Re: [PATCH] ia64: enable HAVE_COPY_THREAD_TLS, switch to kernel_clone_args

From: Christian Brauner
Date: Thu May 14 2020 - 06:19:21 EST


On Thu, May 14, 2020 at 12:15:42PM +0200, Christian Brauner wrote:
> On Thu, May 14, 2020 at 12:08:27PM +0200, John Paul Adrian Glaubitz wrote:
> > On 5/14/20 12:04 PM, Christian Brauner wrote:
> > > So that's interesting because systemd doesn't support itanium correctly afaict.

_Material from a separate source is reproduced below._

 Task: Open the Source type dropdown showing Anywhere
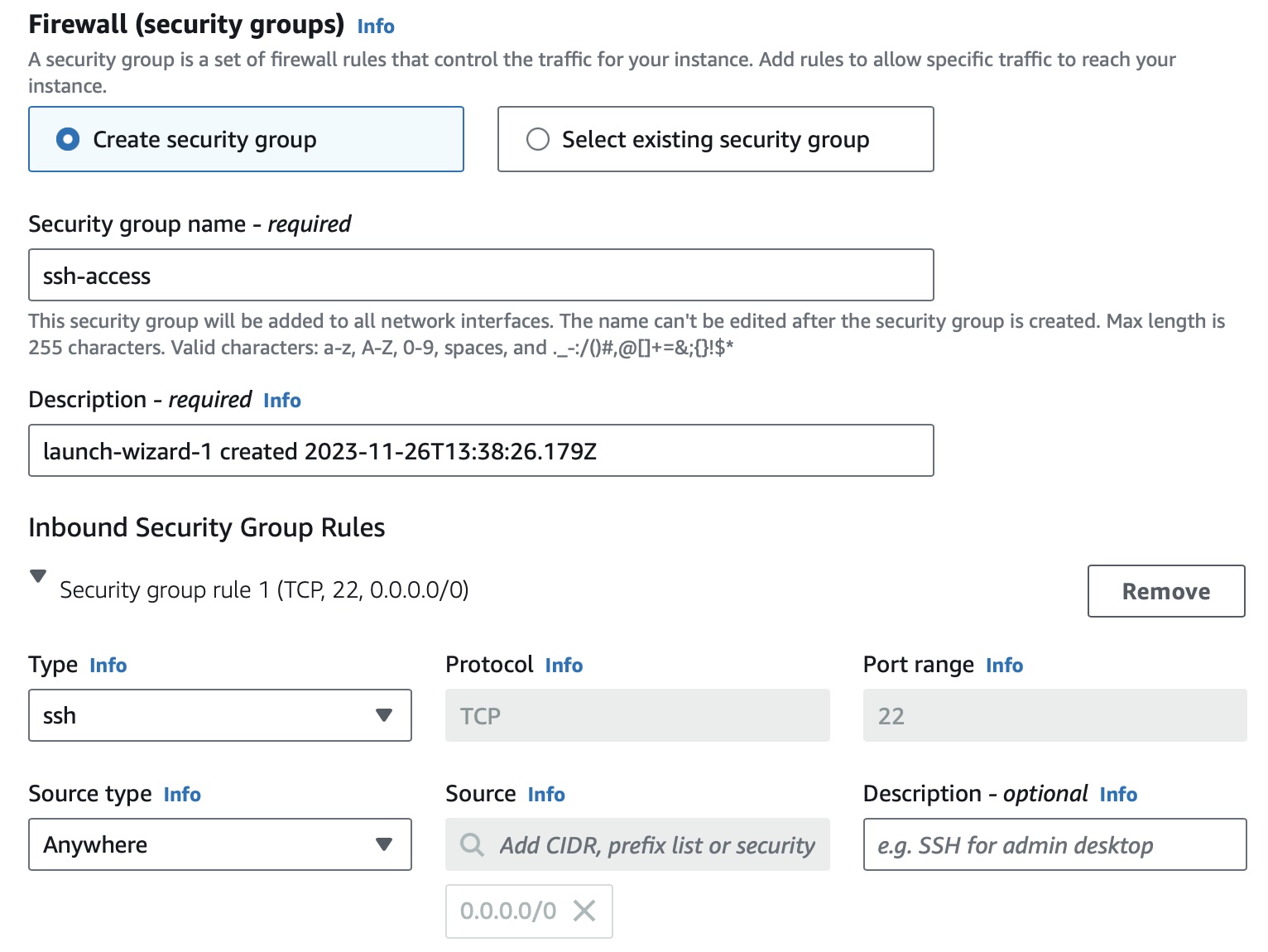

> > > They have a raw_clone() function that they use which is not tailored to
> > > ia64. __NR_clone should be defined as so to hit clone2() but they don't
> > > pass a stack size argument down which is invalid on ia64:
> > Ah, I wasn't aware of this limitation. I'm surprised the systemd testsuite passes
> > then on ia64.
> >
> > On sparc64, Michael Karcher provided the hand-written assembly you quoted to
> > fix the raw_clone() on this architecture.
> >
> > I assume we could do the same on ia64?
>
> I think the following should be correct:
>
> (Probably worth checking that __NR_clone and __NR_clone2 are the same
> for ia64. Also note, that __NR_clone was _never_ supported by glibc on
> ia64. They even have this comment:
>
> /* clone is not supported under Linux/ia64, use clone2. */
> )
>
> static inline pid_t raw_clone(unsigned long flags) {
> pid_t ret;
>
> assert((flags & (CLONE_VM|CLONE_PARENT_SETTID|CLONE_CHILD_SETTID|
> CLONE_CHILD_CLEARTID|CLONE_SETTLS)) == 0);
> #if defined(__s390x__) || defined(__s390__) || defined(__CRIS__)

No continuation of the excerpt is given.